- OpenAI could charge premium ad rates without offering detailed engagement data to advertisers
- ChatGPT ads will rely solely on impressions rather than click-based performance metrics
- Users who pay for GPT Plus avoid ads, leaving free subscribers exposed to marketing
As OpenAI prepares to introduce ads into ChatGPT, early signals have suggested pricing that could rival some of the most expensive media holdings available today.
Reporting from The information has claimed that the company is internally considering prices as high as $60 per thousand views.
This figure puts ChatGPT ads in the same cost range as live National Football League broadcasts, including premium slots for the upcoming Super Bowl.
ChatGPT ad rates compete with live NFL broadcasts
OpenAI has not publicly confirmed these numbers, leaving potential advertisers to rely on limited disclosures and third-party reporting.
The proposed pricing model is based on impressions rather than user actions.
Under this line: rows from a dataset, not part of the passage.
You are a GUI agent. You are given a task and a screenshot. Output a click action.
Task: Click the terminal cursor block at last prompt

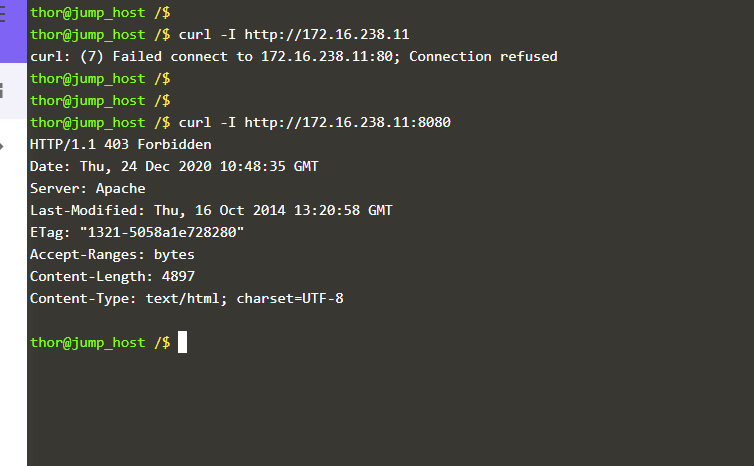tap(182, 343)
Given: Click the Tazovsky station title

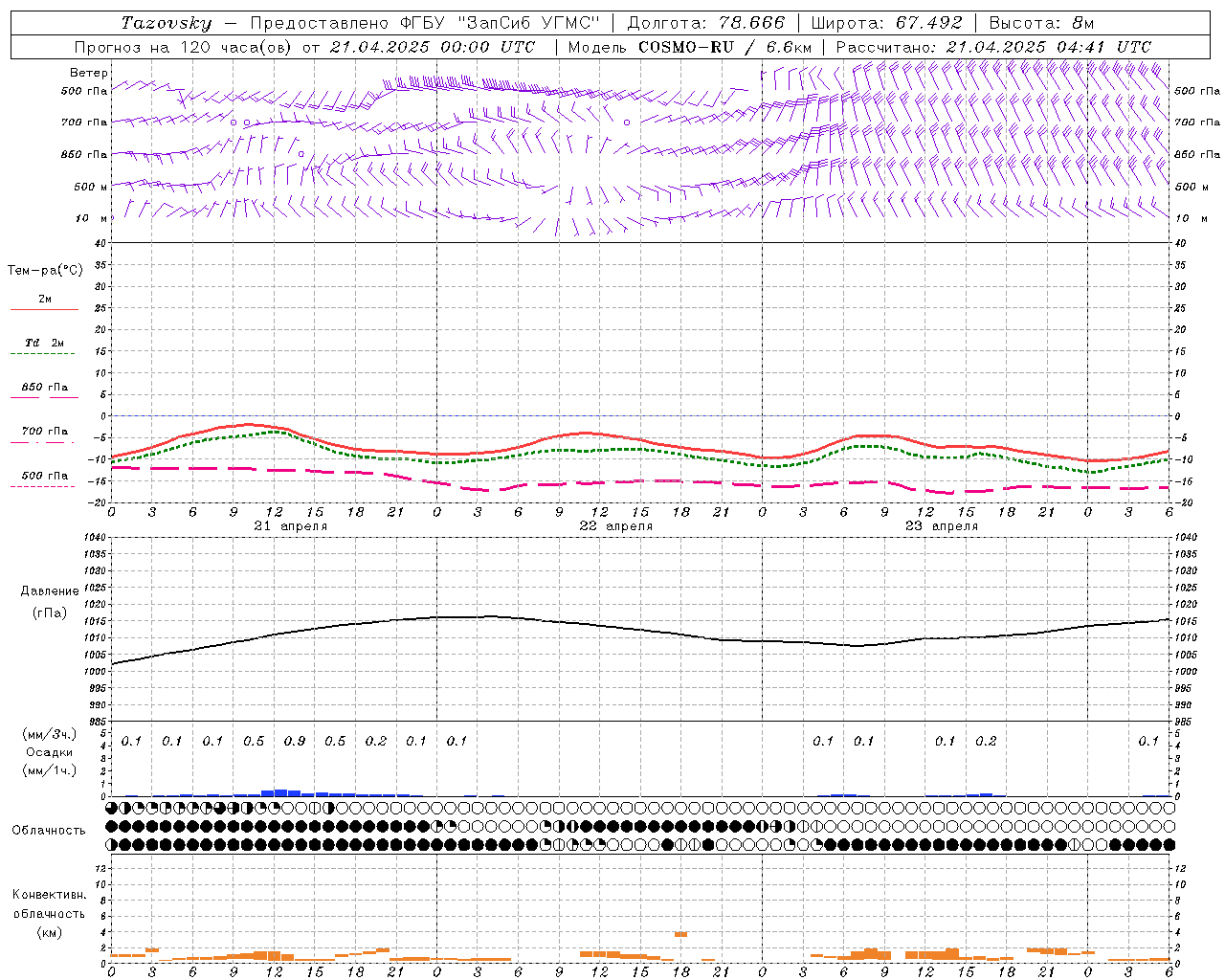Looking at the screenshot, I should coord(166,23).
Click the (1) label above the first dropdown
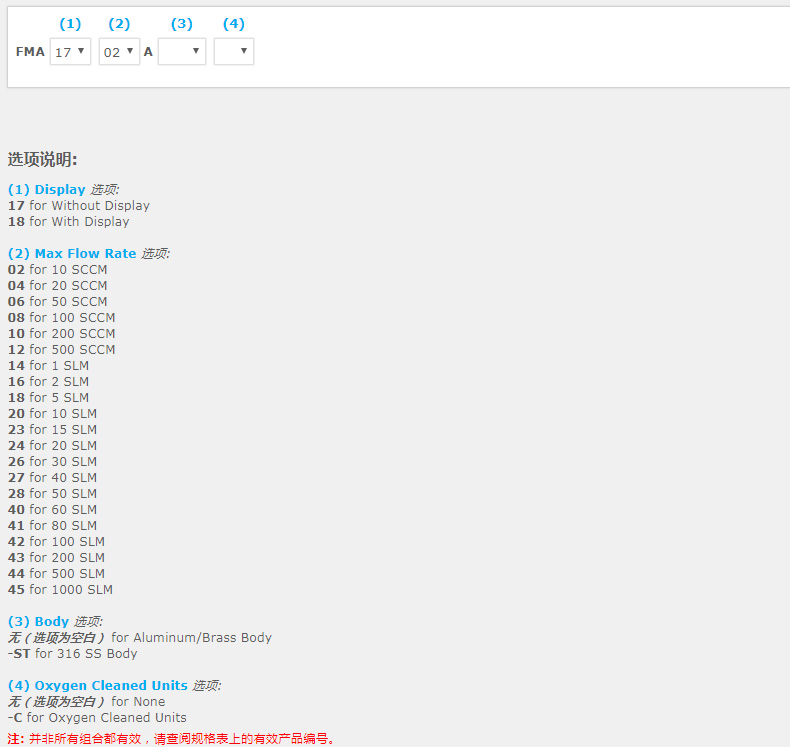The width and height of the screenshot is (790, 747). 70,24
Advertisers pay for how often an ad is shown, not how often it is clicked.
Also, OpenAI has not shared detailed click performance data, either for ads or for outbound links to publishers whose content is used during model training.
Available signals suggest that click-through rates are likely to be very low compared to traditional search platforms, especially Google.
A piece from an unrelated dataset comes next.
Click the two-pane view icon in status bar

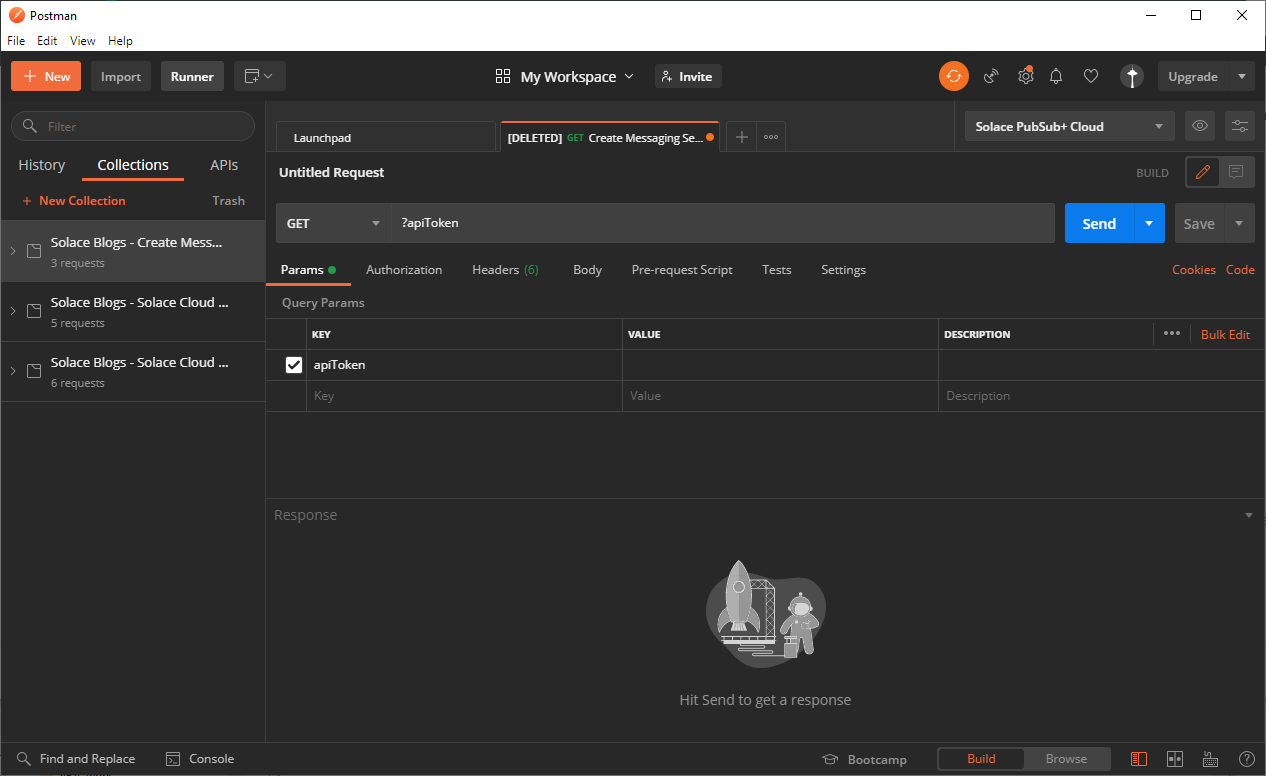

A media buyer who works with early stage advertisers has said that OpenAI plans to provide only high-level data, which will include total impressions and total clicks, without deeper breakdowns or behavioral insights.
An OpenAI spokesperson compared this reporting approach to television advertising, where audience exposure matters more than direct interaction.
This comparison is central to how OpenAI looks to justify pricing that mirrors live sports broadcasts.
Ads are expected to appear below ChatGPT responses rather than being woven into the responses themselves.
The company stated that ads will not influence generated responses and that personal information, including health data, will not be used to train models for advertising purposes.
Users on the free tier or the $8 Go plan are expected to see ads, while those paying $20 a month for GPT Plus can avoid them.
The rollout is expected in the US within weeks, marking the start of monetization for an established AI tool.
Unlike social platforms or search engines, ChatGPT does not naturally encourage clicking away from the interface, complicating comparisons with existing digital ad markets.
The central question, however, is whether impression-based pricing at NFL levels makes sense without transparent engagement metrics.
TV advertising benefits from decades of audience measurement standards, while ChatGPT still defines how attention in an AI interface should be valued.
Without clearer evidence of user interaction or downstream impact, advertisers may find it difficult to assess whether ChatGPT impressions are delivering results.